Las dos encuestas de campaña publicadas esta semana coinciden en que los candidatos de centro, aunque sonaron a comienzos de la contienda, no logran entrar en ella. Con el paso de los meses, Sergio Fajardo y Claudia López han ido quedando por fuera de la conversación.
En Invamer, la fotografía es clara: Iván Cepeda lidera con 44,7 %, seguido por Abelardo de la Espriella con 22,9 % y Paloma Valencia con 21,2 %, mientras que Claudia López cae a 5,5 % y Sergio Fajardo a 4,2 %. Ni siquiera sumándolos, ellos dos alcanzan a cualquiera de los favoritos. Y hay varias razones que lo explican.
La primera, que, aunque en Colombia decirse de centro es cómodo y políticamente correcto, la gente vota por pasiones, más que por propuestas de acuerdos racionales. En contextos de radicalización, la moderación no moviliza. Y eso ya había quedado demostrado en 2022, con el fracaso rotundo de la Coalición de la Esperanza.
La segunda razón es que desde 2011, cuando Uribe calificó a Santos de traidor por buscar el Acuerdo de Paz, el país se divide en antagonismos. Hasta 2022 esa división fue entre uribismo y antiuribismo, y este año pasó a ser entre petrismo y antipetrismo. La encuesta de Invamer confirma que el electorado se divide casi en mitades, entre los gobiernistas (48,7 %) y la oposición (47,8 %).
La tercera tesis es que el centro tiene un problema narrativo. Sus líderes no han logrado construir una identidad clara. Claudia López y Sergio Fajardo han transitado entre alianzas, distancias y matices que, en teoría, buscan amplitud, pero generan desconfianza. Del peñalosismo a la izquierda, de la izquierda al antipetrismo en el caso de López. De la soledad al Mira, el Moir y al Nuevo Liberalismo, en el caso de Fajardo. Claudia fue candidata a vice de Sergio y ahora ambos no se aguantan y han roto su tono. Frente a Cepeda, Fajardo señala que “le llenan las plazas” y Claudia dice que “se va a quedar solo con su bobada”. Ofenden así a una izquierda apasionada y que se estrena en democracia. No son conciliadores, como dicta la política centrista, y sus bandazos les restan.
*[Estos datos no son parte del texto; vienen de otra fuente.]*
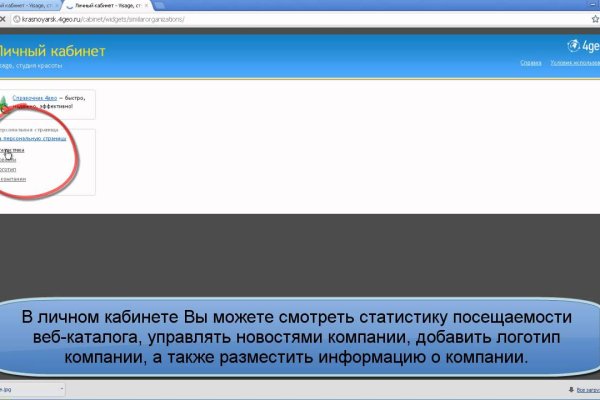Open the Справка help link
La pérdida de valor electoral del centro parece ser tal que Valencia, que venía consolidándose como favorita, hoy aparece en Invamer por debajo de Abelardo (21,2 % vs. 22,9 %). Es probable que el “periodicazo” haya diluido el perfil de la candidata entre la derecha y que por eso en los últimos días ella haya intentado volver al mensaje uribista de “trabajar, trabajar y trabajar”. Al decir también que Uribe será su ministro, pareciera estar reanclando su campaña en identidad, más que en amplitud.
Finalmente, ante el cansancio de la política la gente quiere emociones expresadas en tonos altos, no en matices. La confrontación de Cepeda y Uribe, visibilizada en meses de juicio, se traslada a las urnas.
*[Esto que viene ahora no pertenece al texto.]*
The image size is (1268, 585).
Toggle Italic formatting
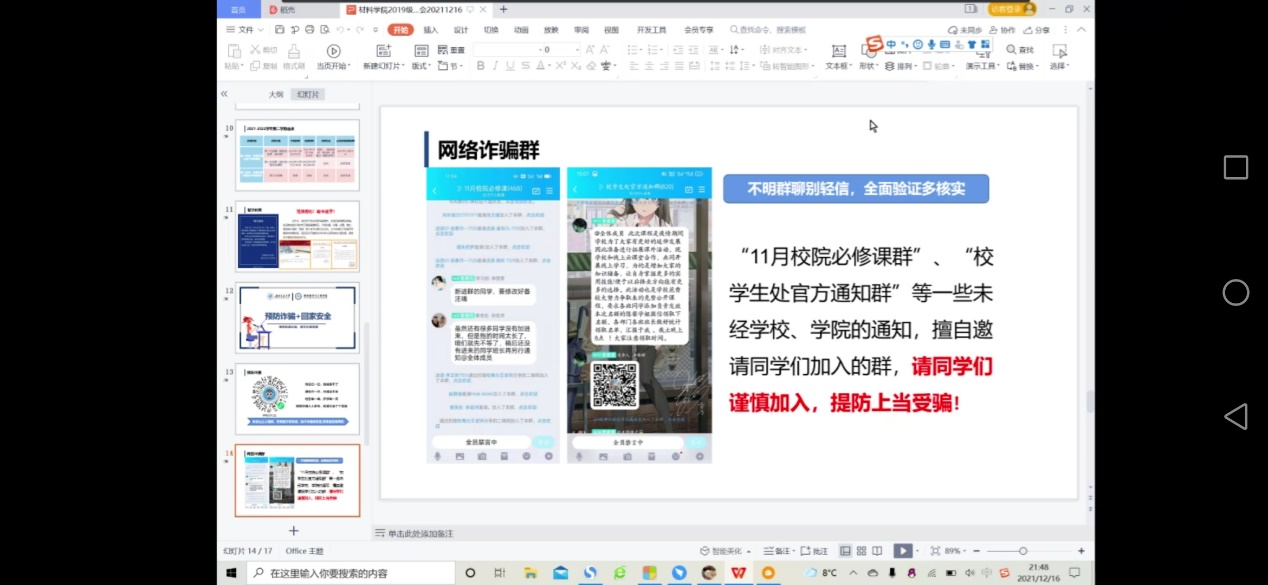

En un país que se reconoce a sí mismo como moderado, la irrelevancia castiga a quienes dicen serlo. La elección está definida y el entusiasmo inicial por López y Fajardo se pierde entre quienes atacan y quienes defienden al presidente. El centro se fue a pique a los ojos de ciudadanos y estrategas. Solo quedan cuatro semanas.